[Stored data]
==============================
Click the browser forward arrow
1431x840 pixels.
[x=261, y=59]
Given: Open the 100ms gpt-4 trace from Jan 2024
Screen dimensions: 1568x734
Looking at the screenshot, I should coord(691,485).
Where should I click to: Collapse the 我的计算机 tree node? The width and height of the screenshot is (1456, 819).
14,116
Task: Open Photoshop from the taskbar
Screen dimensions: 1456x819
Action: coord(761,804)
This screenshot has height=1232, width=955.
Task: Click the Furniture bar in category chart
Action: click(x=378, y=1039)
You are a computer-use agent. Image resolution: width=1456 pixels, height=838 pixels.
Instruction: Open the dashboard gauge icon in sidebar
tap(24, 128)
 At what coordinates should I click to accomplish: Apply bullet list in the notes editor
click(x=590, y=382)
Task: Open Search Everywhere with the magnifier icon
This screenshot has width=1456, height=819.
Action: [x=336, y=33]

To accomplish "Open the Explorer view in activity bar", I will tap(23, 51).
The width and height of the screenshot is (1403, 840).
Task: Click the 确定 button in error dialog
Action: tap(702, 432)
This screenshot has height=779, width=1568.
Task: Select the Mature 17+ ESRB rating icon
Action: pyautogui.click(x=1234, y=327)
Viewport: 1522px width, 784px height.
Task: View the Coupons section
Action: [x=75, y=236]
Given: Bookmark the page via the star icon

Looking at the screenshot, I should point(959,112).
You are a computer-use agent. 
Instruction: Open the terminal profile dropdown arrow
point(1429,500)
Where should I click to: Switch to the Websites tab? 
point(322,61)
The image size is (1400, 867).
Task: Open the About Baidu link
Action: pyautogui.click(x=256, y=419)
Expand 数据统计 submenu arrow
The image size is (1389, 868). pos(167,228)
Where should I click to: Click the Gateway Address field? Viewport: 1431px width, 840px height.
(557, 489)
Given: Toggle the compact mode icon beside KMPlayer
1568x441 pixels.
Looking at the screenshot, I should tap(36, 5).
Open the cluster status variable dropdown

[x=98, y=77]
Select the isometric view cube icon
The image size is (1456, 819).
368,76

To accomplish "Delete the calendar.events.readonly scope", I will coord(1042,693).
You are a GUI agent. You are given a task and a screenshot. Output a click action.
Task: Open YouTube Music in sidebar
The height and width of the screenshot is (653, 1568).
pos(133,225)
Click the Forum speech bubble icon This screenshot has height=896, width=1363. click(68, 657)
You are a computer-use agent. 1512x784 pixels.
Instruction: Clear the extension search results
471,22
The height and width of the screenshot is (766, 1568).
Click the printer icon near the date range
==============================
[DIRECTIONS]:
Check every line above for the string "agent" and copy those that have it.

[RESPONSE TO THE EXERCISE]:
You are a computer-use agent. Image resolution: width=1456 pixels, height=838 pixels.
You are a computer-use agent. 
You are a GUI agent. You are given a task and a screenshot. Output a click action.
You are a computer-use agent. 1512x784 pixels.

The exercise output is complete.